Duke greeted by honour guard and marching band on historic trip to occupied West Bank
The
Duke of Cambridge was clapped and cheered by
Palestinians as he visited a refugee camp in
Ramallah during an historic first visit by a member of the
British royal family to the occupied West Bank.
A red carpet, marching band and honour guard welcomed the 36-year-old prince on his official visit, during which he toured a clinic and school in Jalazone camp, where 15,000 people live.
The Palestinian president,
Mahmoud Abbas, told William during their meeting that he hoped his homeland would be a fully independent state by the next time he visited the
Middle East.
The duke ended the day with a speech at the British consul-general’s residence in Jerusalem, in which he told Palestinians: “My message tonight is that you have not been forgotten ... I hope that through my being here and understanding the challenges you face, the links of friendship and mutual respect between the Palestinian and British people will grow stronger.”
The duke met
Israel’s president, Reuven Rivlin, on Tuesday, who had asked him to deliver a “message of peace” to Abbas.
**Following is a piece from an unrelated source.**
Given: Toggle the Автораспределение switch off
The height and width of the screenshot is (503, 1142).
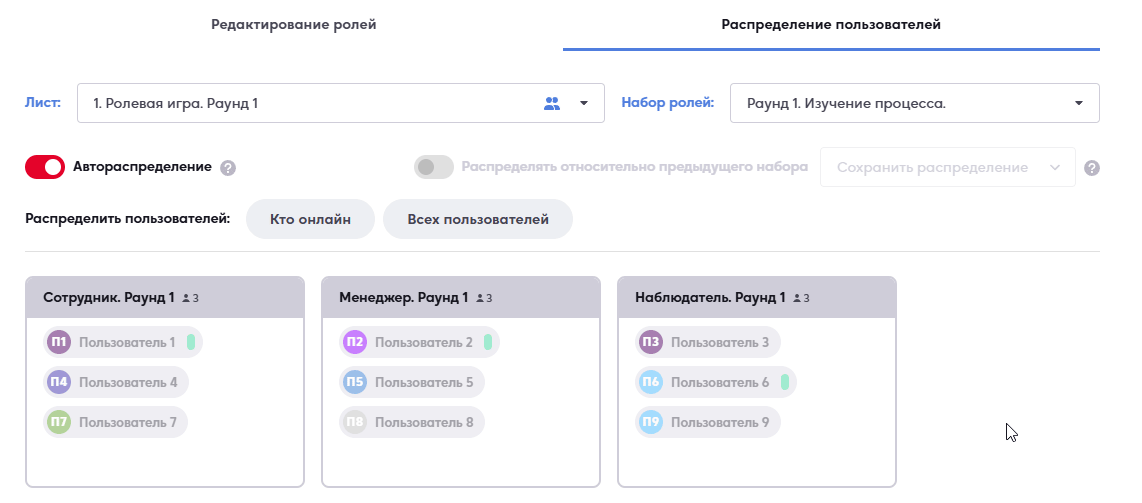Looking at the screenshot, I should (x=45, y=167).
The Palestinian leader, who met the duke in his Ramallah offices on Wednesday morning, reaffirmed his “full commitment to achieving a full and lasting peace based on a two-state solution where the state of Palestine lives side by side with the state of Israel, with both supervising peace and security”.
He added: “I hope this will not be the last visit ... that your next visit will be in the state of Palestine when we have our full independence.” William responded with his own hopes for “peace for the region”.
At one point the duke told Abbas he was “very glad that our two countries work so closely together” – a break with diplomatic protocol, which does not refer to the Palestinian Authority as a country.
Later dozens of young men cheered and clapped and took photographs of their royal visitor at the refugee camp, which opened in the wake of the 1948 Arab-Israeli war; the camp’s unemployment is high and violent clashes between Palestinians and a neighbouring Israeli settlement and its forces are common. William ate hummus and other local dishes and visited a school and clinic run by UNWRA, the UN relief programme that assists Palestinian refugees.
The duke then attended a cultural event at the Ramallah Municipality that included Dabke, the traditional Palestinian dance, and the chance to meet some local entrepreneurs.
“It was really exciting,” said Lina Saadeh, 50, who along with her sister, Carmen, runs a business making homemade bags based on Palestinian designs. Saadeh gave William a bag made from an olive tree, a sign of peace. Saadeh said he told her he would show it to the Queen.
While diplomats and media have praised the visit as historic, some Palestinians questioned the motive behind William’s trip.
Tarek, a grocer from the nearby al-Amari refugee camp, said he hoped William was nothing like the US president. “Trump is the problem. He’s destroyed the Palestinian people. If he’s like Trump, I don’t like him,” he added, as others agreed.
“If the trip is for the sake of the Palestinian people, he’s welcome,” said Ahmed Ali, another stallholder. “But we’re against anyone who visits just for the sake of Israel … We haven’t forgotten Britain’s old stance, the Balfour declaration and the division of Palestine.”
“It’s very important that the visit isn’t just because of [interest in] Israel and Jerusalem,” said Hanna Haj Yehia, 27, who has a teaching degree from Tel Aviv University. She travelled to Ramallah from her mother’s Palestinian village in central Israel for shopping. “[William] should see the conditions in Gaza. The most important thing is the people of Gaza and the sanctions that are on them.”
Israel occupied the West Bank in 1967. Under the Oslo peace agreements, the semi-autonomous Palestinian Authority has jurisdiction over parts of the West Bank.
The duke’s visit comes amid growing tensions in the region, with deadly clashes on the Gaza border following protests as Israel marks its 70th anniversary year, and the decision by Trump to move the US embassy from Tel Aviv to the disputed city of Jerusalem.